Nuclear medicine technologists are highly trained and specialized medical imaging professionals. They work closely with physicians and patients, using radioactive chemical compounds and specialized equipment to help diagnose and treat disease. The Society of Nuclear Medicine states “…nuclear medicine uniquely provides information about both the structure and function of virtually every major organ system within the body”.
What is Nuclear Medicine?
Nuclear medicine is a non-invasive imaging technique used to diagnose disease and other complications inside the body. Nuclear medicine technologists administer radiopharmaceuticals, which help identify abnormal areas in the body. The techs employ cameras that are able to detect the pharmaceutical compounds and capture images of the organs or internal structures (like bones or tissues) of focus.
Nuclear medicine technology detects disease or complications based on metabolic or biological changes rather than anatomical or physical changes. In therapeutic cases, a nuclear medicine tech sends appropriate radiopharmaceuticals directly to an infected or diseased organ, tissue or other internal structure.
The Technologist’s Role
- Explain the upcoming procedure to patients and answer questions.
- Help patient feel at ease and provide comfort.
- Prepare and administer radioactive compounds.
- Perform imaging procedure on patient.
- Provide and capture images for referring physician.

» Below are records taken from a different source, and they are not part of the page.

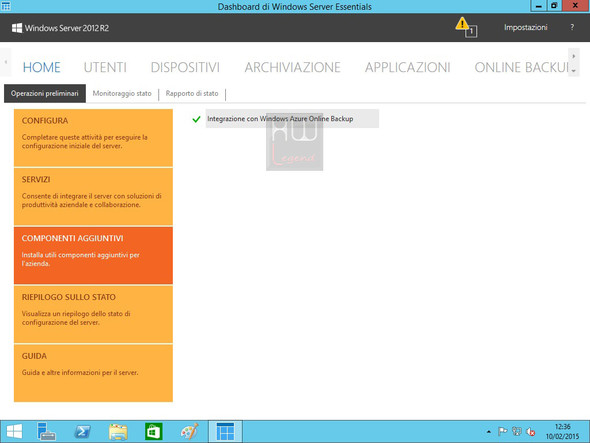
Task: Open the ARCHIVIAZIONE tab
Action: 292,67
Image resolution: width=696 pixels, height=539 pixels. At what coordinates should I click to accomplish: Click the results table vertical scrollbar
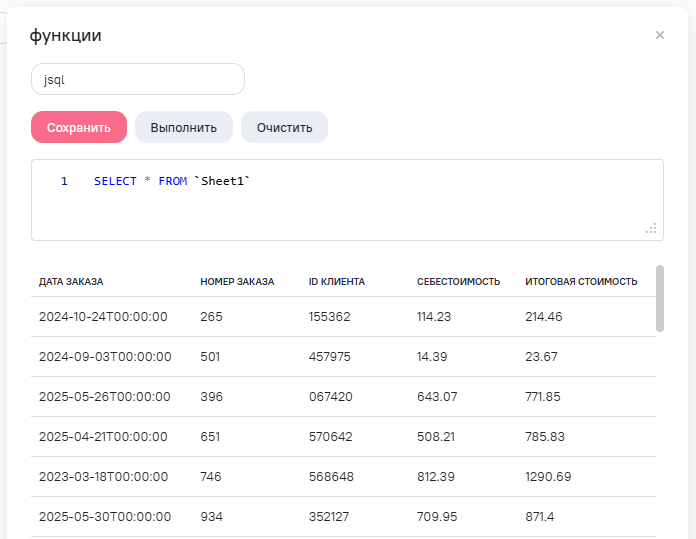point(659,298)
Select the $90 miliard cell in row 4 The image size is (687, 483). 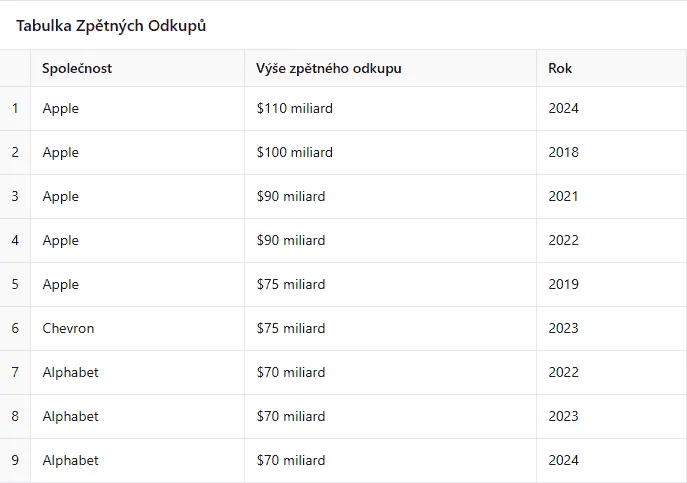coord(291,240)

- Monitor patient’s condition during procedure.
Patient care is an essential part of a nuclear medicine technologist’s job description. They must practice compassion as they explain the procedures to their patients, answering any questions they may have. Although the radiopharmaceutical doses are generally small, the nuclear medicine tech must always ensure safety when preparing the chemical cocktails, ensuring patients and they are not overexposed.
Nuclear Medicine Technologist Schools
Nuclear medicine techs (NMTs) must hold at least an Associate’s degree in nuclear medicine technology. Most programs are full time programs, and take 18-24 months to complete. The NMT education program will combine both classroom and clinical coursework.
Choosing an Accredited Program
Before enrolling in a program, be sure that it has been accredited by the Joint Review Committee on Educational Programs in Nuclear Medicine Technology (JRCNMT). This is the only accrediting body accepted by the Nuclear Medicine Technology Certification Board (NMTCB). Professional certification is not required by law, but the majority of employers will required their NMTs to be certified by the NMTCB.
Find a nuclear medicine technologist program accredited by the JRCNMT using their Find a Program tool.
Nuclear medicine tech coursework will generally include courses such as the following:
- Nuclear medicine mathematics
- Diagnostic Imaging
- Radiation Safety
- Computed Tomography Imaging
- Nuclear Cardiology Imaging
- Ethics and Humanities
Some programs will require nuclear medicine job shadow hours in an imaging department prior to enrollment. They may also require successful completion of college level courses, such as college algebra, chemistry, and anatomy and physiology. Candidates should have a strong background in math and science.
Nuclear Medicine Technologist Schools Online
The JRCNMT has accredited some fully online distance learning programs for nuclear medicine techs. In these programs, coursework is completed online, while clinicals and practicums are done at an approved affiliate lab. If you’re considering completing an online nuclear medicine tech program, be sure it is accredited and that it includes in person labs and clinical experience.
Avoid these 5 common mistakes that online students make.
Nuclear Medicine Technologist Salary
NMTs are among the highest paid of the medical imaging professions. The median pay is $77,950 per year, or $37.48 an hour. The starting salary for nuclear medicine techs is about $55,330, while those in the top 90% earn over $100,000 a year.
Most NMT’s work full time in hospital settings. Not all industries pay the same. Below are some of the top paying employers for nuclear medicine techs:
|Outpatient Care Centers||$106,380|
|Medical and Diagnostic Labs||$75,710|
Job Outlook for Nuclear Medicine Techs
In 2018, there were approximately 19,300 working NMT’s in the country. By 2028, that number is expected to grow by 7%, adding about 1,300 jobs. This growth outpaces the national average for all occupations, which is 5% (BLS.gov).
NMT’s are also able to increase their employability by adding specialty certificates in Computed Tomography (CT), nuclear cardiology, or positron emission tomography (PET). Most certificates are two to 4 semester programs.
How to Become a Nuclear Medicine Technologist
- Complete all prerequisites, which may include college level math, English, and science.
- If the opportunity is available, job shadow a nuclear medicine tech in a facility.
- Complete and Associate’s or Bachelor’s degree in nuclear medicine technology from an accredited program
- If you already have a degree in a health field and wish to become a nuclear medicine technologist, then you can often complete a certificate program (generally 12 months long)
- Upon completion of a NMT program, take the certification exams from the Nuclear Medicine Technology Certification Board or the American Registry of Radiologic Technologists (ARRT).